The flu vaccine has been proven effective as well. The flu kills approximately 36,000 Americans a year. Therefore, a study which involves a placebo flu vaccine to determine who catches the flu and who doesn't is unethical, since those that received a placebo could potentially die or become injured. It doesn't matter if the study infects the participants or if they become infected by general human contact.

You may argue that the participants fully understand their risks and therefore a trial is ethical, but that is only part of the requirement. Again, you can find it outlined in the documents mentioned above.

The flu vaccine has been proven effective as well

The article that started this thread denies that.
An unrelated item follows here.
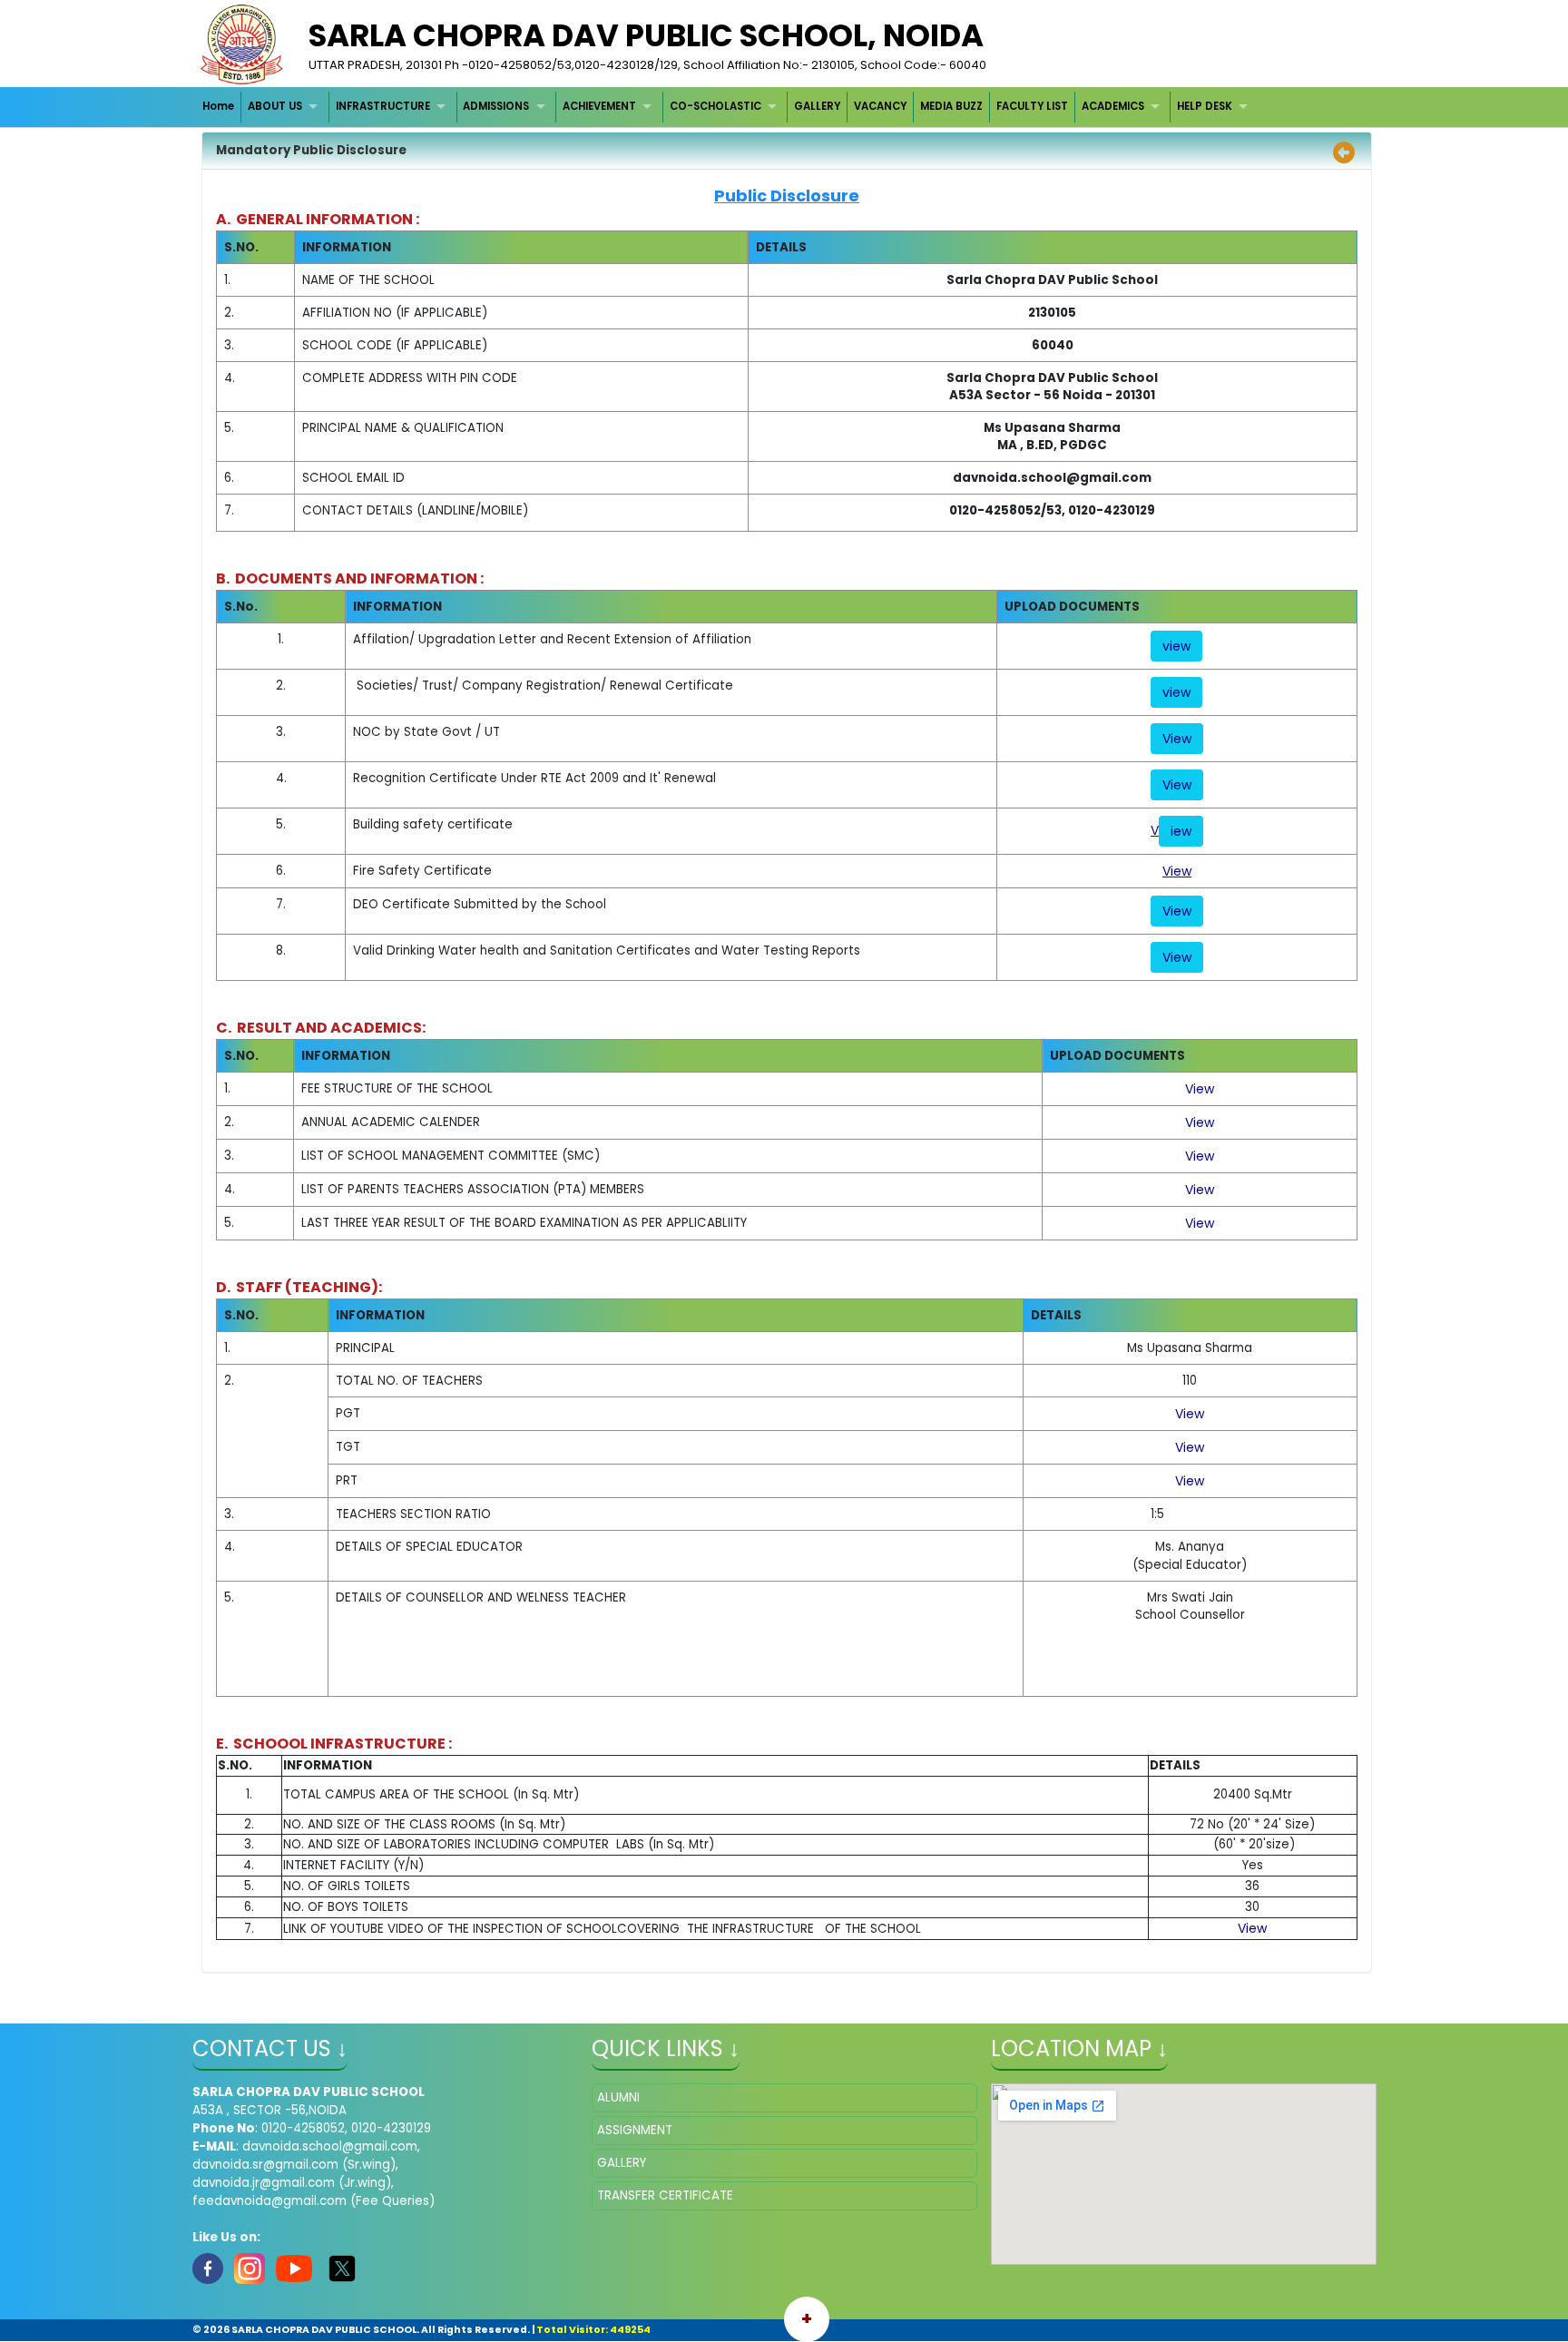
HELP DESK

You need to understand that my rejection of the ethics argument in this case relies on this assumption that the efficacy is not proven. If the flu vaccine were proven to be effective I would agree with all your ethics arguments.

What I find puzzling though is that the proof of efficacy should be prevented by the unproven claim of efficacy. Once a sufficient number of experts is convinced, for whatever reason, that something works, we would be prevented forever from finding out whether that's actually the case. I cannot accept that.

Jefferson's research doesn't show that the seasonal flu vaccine has no efficacy, just data showing that it has less efficacy for people over 60. He's mostly criticized for dismissing the convergence of independent evidence of efficacy for the vaccine. He has a higher burden to bear if he's to get a review board to approve of a flu vaccine RCT. Oh, and the article comes out just in time for a flu pandemic, promoting fear.